▶ Work to be completed
With the pictures omitted, print exactly the lines below, from the one containing "The image size" through the one containing "This screenshot has", and nothing else.

▶ Recorded information
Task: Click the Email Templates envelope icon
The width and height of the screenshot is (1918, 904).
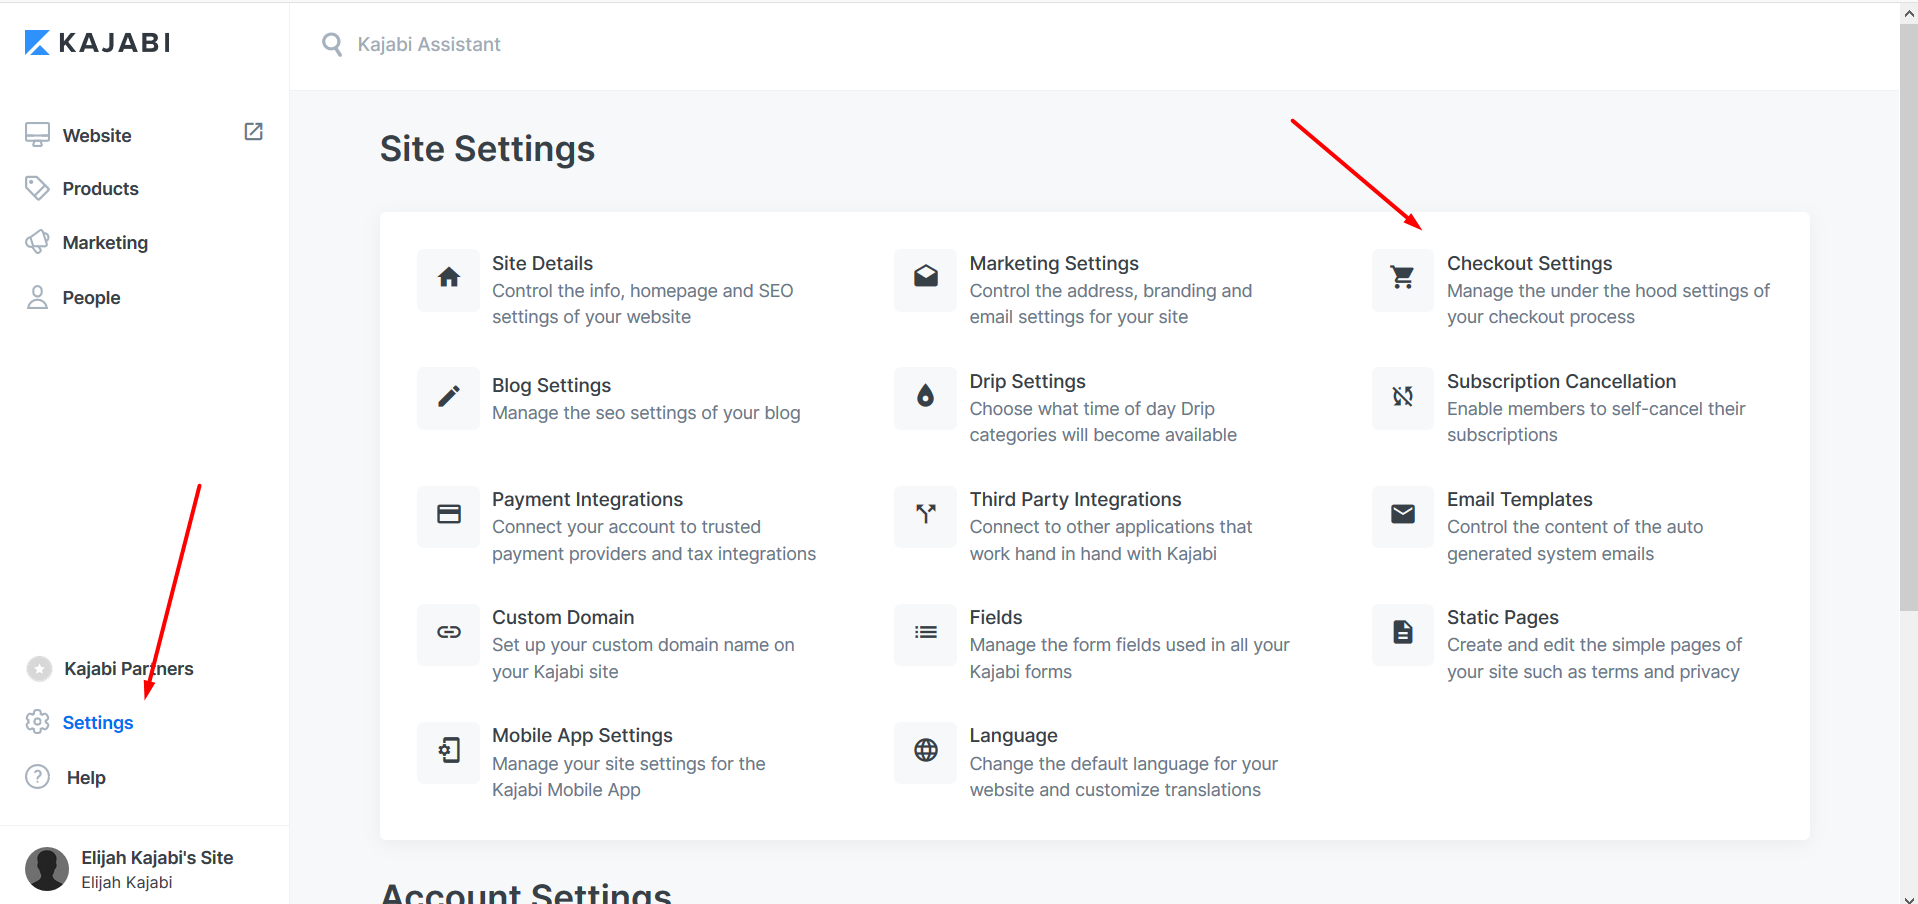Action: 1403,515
==
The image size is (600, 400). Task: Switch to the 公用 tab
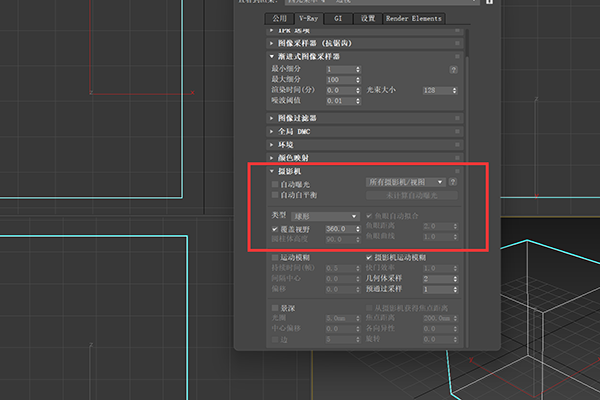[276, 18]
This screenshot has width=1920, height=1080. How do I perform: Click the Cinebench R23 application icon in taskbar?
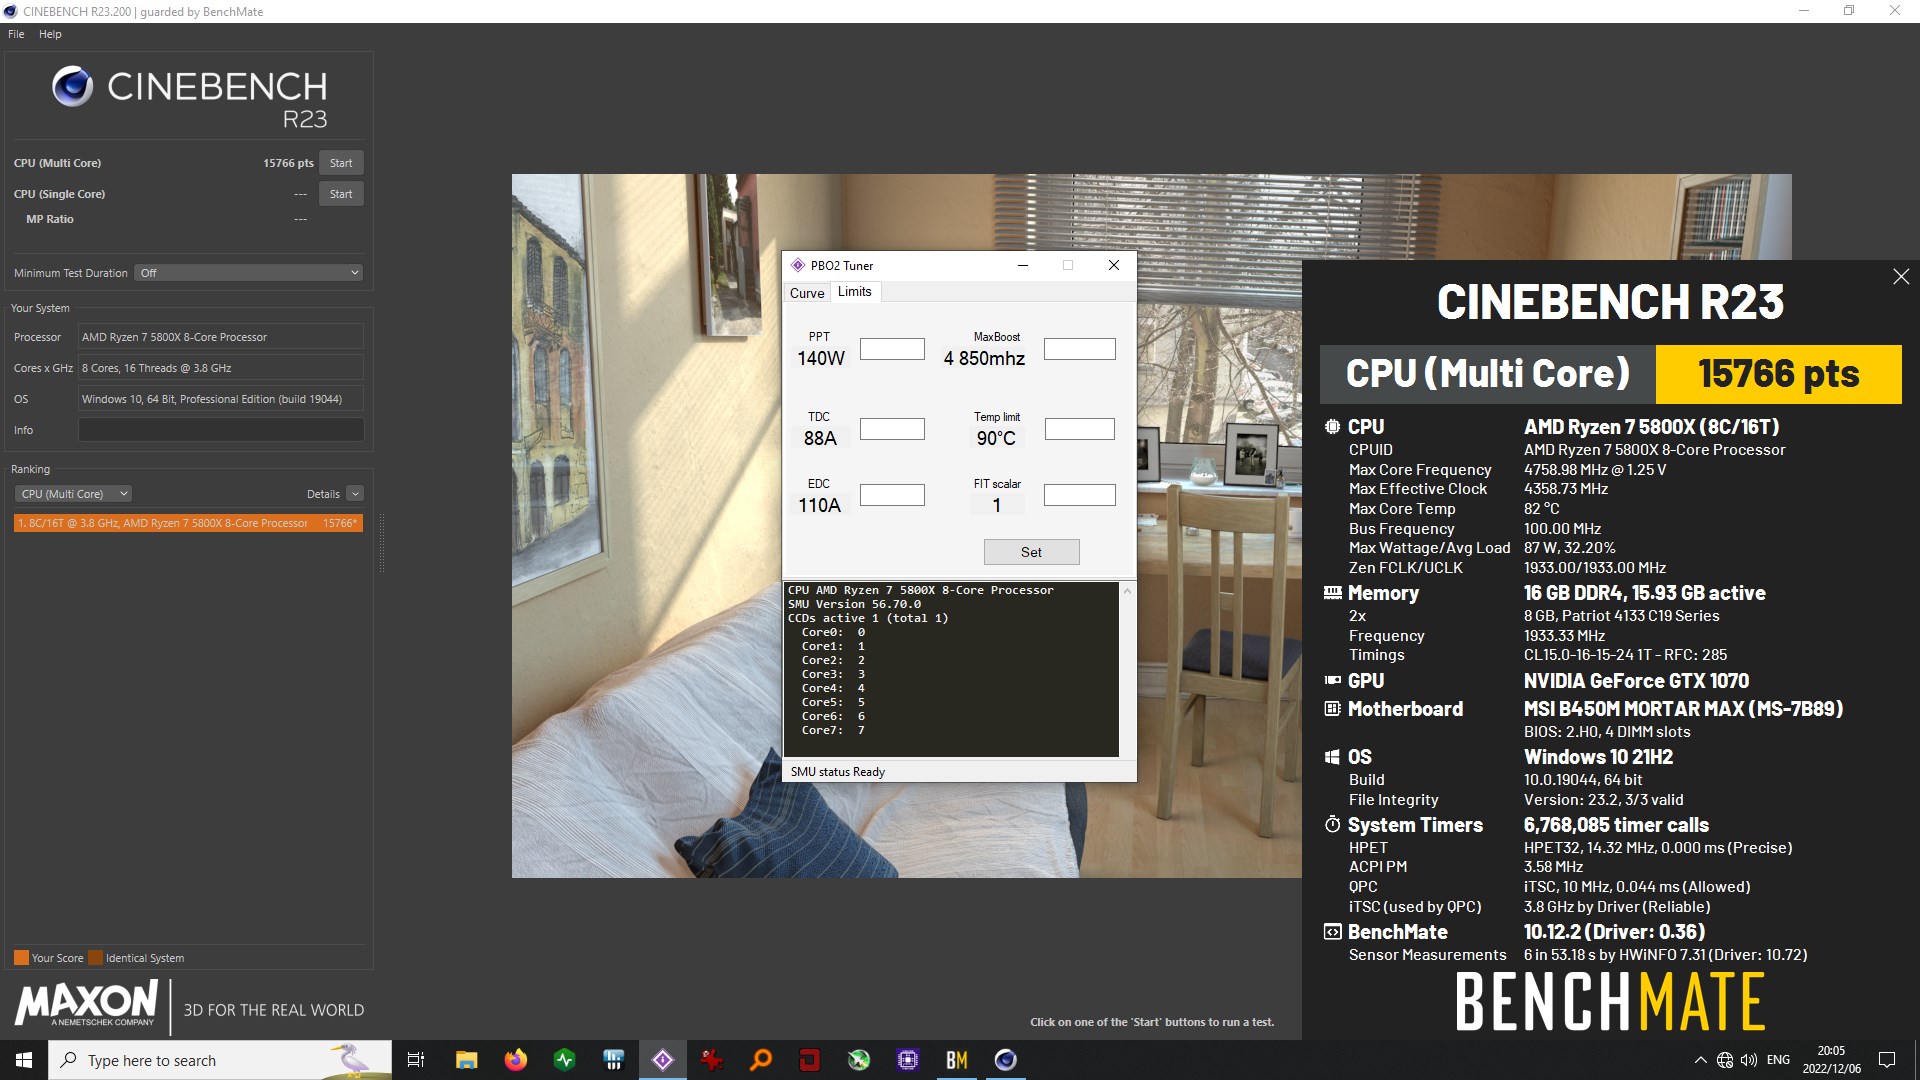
* * *
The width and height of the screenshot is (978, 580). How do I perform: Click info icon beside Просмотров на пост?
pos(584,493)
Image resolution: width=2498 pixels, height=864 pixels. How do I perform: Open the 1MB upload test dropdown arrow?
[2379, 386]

▶ Solution to the problem
The image size is (600, 400). Task: Switch to the 公用 tab
[276, 18]
This screenshot has width=1920, height=1080. How do I perform: Click the Cinebench R23 application icon in taskbar?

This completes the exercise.